30 Mar The Crowned Lion of Perast; Hotel Leon Coronato
There is a stillness that settles over Perast in the early morning. The Bay of Kotor holds its breath. And on the main promenade, at number 117, a stone facade bearing the year 1623 watches it all with quiet authority. This is Leon Coronato. The Crowned Lion.

Built by the seafaring Montenegrin family Martinovic-Brajkovic-Radulovic, the building has stood since 1623, reconstructed in 1866 but rooted in bones two centuries older. Its Baroque proportions are neither polished nor pretentious. The stone is the real thing; weathered, warm, sea-facing by design. In Perast, your relationship with the water was your identity.

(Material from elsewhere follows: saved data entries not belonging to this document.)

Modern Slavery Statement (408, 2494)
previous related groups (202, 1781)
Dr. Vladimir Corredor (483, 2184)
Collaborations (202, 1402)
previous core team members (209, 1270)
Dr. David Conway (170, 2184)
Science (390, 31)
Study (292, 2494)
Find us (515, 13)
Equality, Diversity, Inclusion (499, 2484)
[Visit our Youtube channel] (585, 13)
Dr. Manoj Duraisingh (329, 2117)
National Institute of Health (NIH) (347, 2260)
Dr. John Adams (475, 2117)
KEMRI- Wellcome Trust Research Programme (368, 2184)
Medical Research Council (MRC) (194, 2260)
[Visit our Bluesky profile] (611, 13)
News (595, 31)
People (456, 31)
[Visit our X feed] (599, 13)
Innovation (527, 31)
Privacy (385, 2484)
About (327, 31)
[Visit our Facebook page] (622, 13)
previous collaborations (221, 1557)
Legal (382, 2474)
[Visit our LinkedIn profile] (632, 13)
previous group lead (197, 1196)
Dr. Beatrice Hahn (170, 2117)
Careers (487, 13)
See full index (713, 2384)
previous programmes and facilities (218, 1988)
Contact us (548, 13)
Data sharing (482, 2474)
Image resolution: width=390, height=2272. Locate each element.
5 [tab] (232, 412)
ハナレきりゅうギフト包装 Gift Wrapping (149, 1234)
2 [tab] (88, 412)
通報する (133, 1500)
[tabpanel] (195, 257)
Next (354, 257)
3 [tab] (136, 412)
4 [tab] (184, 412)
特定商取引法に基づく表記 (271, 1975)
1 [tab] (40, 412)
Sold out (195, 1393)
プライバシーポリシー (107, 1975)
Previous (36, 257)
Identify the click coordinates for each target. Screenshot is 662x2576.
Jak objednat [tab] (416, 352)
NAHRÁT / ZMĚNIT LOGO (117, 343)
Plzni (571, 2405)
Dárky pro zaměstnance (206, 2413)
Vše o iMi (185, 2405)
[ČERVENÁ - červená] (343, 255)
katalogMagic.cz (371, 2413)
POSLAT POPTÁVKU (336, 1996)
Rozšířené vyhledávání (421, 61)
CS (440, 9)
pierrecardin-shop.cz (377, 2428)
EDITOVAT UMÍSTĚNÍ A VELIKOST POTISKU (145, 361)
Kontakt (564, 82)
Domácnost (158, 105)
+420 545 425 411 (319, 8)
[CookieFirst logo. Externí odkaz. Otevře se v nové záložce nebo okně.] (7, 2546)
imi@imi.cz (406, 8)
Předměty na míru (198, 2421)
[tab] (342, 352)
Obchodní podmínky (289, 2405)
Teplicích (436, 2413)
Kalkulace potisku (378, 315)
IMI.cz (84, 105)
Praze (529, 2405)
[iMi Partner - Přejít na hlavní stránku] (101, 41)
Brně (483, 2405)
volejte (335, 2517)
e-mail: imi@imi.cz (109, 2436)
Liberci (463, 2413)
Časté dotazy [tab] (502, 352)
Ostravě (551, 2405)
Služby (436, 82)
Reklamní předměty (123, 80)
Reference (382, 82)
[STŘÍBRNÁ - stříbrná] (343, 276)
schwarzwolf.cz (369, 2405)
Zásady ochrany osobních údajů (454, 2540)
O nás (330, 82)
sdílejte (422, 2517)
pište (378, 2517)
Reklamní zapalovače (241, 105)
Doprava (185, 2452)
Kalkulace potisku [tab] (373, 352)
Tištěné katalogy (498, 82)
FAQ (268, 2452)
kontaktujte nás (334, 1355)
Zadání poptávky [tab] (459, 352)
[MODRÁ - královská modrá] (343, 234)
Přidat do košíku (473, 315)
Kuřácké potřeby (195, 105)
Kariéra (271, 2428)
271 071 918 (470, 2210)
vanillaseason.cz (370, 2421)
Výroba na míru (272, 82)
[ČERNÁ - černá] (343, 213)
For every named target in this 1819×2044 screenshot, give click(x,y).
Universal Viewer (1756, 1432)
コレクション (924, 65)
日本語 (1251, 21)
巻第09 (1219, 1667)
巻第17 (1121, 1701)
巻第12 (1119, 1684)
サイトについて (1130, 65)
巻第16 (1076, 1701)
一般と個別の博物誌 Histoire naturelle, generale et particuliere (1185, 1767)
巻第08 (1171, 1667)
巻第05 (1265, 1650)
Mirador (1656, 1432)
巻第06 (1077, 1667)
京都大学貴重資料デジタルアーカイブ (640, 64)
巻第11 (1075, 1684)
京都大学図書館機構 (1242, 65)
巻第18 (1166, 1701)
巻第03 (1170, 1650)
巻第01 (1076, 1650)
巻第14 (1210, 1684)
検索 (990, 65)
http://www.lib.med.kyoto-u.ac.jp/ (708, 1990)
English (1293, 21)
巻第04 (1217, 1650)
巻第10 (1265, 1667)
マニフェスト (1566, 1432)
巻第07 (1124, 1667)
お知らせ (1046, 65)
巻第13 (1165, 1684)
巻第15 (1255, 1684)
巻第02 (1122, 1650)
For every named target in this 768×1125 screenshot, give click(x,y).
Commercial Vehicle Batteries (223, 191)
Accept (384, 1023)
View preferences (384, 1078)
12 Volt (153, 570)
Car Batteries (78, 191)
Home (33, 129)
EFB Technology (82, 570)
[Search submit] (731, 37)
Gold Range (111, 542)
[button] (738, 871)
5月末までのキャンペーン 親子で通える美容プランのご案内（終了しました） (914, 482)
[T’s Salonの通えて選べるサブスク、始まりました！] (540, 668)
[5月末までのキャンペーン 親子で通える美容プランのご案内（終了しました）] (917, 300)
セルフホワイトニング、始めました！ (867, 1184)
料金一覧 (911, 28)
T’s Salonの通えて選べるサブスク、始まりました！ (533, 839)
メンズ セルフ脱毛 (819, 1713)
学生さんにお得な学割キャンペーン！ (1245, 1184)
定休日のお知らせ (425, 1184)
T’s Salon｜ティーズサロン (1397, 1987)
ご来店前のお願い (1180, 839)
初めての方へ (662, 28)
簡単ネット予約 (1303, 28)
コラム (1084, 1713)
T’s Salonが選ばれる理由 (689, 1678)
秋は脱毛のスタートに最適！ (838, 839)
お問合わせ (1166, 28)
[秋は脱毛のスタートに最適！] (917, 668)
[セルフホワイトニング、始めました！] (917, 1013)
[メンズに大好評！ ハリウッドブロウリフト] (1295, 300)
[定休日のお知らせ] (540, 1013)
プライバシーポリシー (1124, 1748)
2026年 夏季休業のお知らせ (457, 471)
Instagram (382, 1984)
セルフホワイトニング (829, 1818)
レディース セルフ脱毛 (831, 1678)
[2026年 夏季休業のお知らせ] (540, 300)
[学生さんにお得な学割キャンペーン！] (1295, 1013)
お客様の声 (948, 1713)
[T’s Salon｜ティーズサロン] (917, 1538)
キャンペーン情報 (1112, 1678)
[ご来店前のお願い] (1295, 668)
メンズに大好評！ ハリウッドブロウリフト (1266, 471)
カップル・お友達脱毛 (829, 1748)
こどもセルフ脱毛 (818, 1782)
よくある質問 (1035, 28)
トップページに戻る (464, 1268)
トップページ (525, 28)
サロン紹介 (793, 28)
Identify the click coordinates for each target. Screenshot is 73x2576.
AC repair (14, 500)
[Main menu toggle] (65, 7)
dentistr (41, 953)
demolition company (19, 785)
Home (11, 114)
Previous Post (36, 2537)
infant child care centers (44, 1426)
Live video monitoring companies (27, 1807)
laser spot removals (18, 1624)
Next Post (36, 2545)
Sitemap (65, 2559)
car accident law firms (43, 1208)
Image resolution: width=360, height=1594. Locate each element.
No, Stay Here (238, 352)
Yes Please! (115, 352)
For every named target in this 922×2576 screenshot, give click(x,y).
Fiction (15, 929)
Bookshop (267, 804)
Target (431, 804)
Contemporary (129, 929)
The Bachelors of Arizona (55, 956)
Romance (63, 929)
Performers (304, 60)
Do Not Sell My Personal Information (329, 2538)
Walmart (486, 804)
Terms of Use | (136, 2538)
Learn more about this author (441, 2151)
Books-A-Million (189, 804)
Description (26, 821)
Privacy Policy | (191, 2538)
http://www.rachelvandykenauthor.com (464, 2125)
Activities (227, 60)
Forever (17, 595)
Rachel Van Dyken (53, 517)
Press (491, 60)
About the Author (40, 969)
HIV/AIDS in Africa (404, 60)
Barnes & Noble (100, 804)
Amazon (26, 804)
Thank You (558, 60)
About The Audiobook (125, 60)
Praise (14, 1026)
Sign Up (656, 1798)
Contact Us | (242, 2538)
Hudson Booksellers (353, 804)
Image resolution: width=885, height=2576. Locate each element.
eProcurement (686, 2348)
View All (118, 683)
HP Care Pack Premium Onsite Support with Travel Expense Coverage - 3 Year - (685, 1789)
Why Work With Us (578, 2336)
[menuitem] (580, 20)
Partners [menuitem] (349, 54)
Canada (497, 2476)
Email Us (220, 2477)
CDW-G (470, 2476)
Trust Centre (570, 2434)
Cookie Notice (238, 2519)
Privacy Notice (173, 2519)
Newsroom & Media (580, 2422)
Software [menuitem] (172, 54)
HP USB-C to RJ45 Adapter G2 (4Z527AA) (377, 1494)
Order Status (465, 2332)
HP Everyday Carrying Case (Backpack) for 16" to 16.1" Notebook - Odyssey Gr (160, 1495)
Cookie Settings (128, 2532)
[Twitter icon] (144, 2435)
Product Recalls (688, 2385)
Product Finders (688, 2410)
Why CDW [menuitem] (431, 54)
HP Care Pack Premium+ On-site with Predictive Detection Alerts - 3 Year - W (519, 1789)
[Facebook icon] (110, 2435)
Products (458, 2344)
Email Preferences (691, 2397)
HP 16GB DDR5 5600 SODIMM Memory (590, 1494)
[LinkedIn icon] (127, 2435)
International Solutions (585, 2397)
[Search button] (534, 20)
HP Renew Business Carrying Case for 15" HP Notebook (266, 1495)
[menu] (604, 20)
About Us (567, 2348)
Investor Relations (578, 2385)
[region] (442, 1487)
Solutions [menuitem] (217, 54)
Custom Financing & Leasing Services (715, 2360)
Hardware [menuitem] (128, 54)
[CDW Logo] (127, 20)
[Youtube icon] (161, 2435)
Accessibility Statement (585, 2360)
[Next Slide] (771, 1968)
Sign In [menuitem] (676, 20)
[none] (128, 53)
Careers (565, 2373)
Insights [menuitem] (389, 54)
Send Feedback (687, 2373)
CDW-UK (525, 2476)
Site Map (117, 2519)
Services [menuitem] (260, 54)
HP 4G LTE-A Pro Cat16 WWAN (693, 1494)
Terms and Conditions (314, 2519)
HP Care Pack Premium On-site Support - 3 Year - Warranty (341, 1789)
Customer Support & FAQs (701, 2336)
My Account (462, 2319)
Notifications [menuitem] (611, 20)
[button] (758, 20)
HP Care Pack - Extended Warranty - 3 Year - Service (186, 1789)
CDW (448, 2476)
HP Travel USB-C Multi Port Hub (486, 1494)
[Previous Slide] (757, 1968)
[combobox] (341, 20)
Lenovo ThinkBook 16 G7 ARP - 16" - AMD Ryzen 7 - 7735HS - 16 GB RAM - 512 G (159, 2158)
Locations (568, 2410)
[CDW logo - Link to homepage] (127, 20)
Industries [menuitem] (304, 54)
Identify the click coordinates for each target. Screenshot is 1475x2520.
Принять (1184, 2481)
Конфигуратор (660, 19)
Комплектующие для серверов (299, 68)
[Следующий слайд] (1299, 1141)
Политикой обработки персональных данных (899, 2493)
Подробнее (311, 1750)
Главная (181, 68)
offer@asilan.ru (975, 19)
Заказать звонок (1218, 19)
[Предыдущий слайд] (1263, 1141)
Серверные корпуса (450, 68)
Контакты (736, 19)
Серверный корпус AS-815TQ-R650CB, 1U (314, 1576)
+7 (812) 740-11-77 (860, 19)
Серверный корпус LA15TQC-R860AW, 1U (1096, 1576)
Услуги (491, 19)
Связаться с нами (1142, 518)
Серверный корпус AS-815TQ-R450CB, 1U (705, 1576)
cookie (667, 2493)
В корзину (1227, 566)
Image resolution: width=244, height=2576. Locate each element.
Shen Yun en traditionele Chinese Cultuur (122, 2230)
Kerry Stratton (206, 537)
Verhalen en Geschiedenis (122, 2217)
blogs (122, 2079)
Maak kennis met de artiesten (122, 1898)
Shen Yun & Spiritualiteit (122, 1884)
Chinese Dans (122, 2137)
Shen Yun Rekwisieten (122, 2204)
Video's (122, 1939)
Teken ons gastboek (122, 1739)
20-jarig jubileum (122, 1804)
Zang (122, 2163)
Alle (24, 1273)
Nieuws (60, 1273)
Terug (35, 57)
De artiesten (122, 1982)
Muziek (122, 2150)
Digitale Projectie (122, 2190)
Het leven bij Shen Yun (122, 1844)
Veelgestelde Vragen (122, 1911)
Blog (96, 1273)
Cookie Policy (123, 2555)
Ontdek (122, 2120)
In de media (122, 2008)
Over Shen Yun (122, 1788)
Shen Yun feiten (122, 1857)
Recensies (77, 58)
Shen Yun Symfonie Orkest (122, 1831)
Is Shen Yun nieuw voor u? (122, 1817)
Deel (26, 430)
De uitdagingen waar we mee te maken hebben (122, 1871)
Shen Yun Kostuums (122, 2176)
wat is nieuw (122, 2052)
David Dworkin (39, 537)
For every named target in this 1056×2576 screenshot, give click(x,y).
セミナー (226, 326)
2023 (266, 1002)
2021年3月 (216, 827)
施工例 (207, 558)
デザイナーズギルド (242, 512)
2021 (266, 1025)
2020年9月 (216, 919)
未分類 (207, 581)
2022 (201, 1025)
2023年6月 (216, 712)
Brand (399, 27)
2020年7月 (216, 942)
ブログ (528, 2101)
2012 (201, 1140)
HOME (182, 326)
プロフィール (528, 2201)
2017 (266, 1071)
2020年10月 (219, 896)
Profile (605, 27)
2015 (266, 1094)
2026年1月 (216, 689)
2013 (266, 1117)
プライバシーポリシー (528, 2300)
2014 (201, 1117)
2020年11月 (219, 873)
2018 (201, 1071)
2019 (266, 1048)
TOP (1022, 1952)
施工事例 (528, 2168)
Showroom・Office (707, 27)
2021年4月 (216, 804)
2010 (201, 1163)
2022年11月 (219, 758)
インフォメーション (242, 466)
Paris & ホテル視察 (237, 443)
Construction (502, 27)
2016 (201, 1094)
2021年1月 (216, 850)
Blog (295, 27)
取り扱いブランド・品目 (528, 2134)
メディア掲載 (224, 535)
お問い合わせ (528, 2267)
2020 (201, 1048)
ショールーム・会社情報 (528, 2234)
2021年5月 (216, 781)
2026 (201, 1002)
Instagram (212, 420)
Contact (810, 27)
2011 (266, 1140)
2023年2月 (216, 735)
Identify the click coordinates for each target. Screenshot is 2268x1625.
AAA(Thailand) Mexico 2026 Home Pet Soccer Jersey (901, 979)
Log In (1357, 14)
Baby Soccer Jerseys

The 14 rooms range from Superior Doubles to Deluxe Apartments, each individually decorated, each a quiet conversation between old stone and new intention. Premium bedding, minibars, walk-in showers, bathrobes. The comforts are all present. But it is the hush of the corridors that stays with you; that particular stillness that modern hotels manufacture but rarely achieve.





Breakfast is served facing the waterfront. Perast asks nothing of you but presence. Our Lady of the Rocks floats 750 metres offshore. The town has no cars. The hotel delivers you by golf buggy. Leon Coronato does not chase relevance. It simply continues, as Perast continues, on the edge of the most beautiful bay in the Adriatic.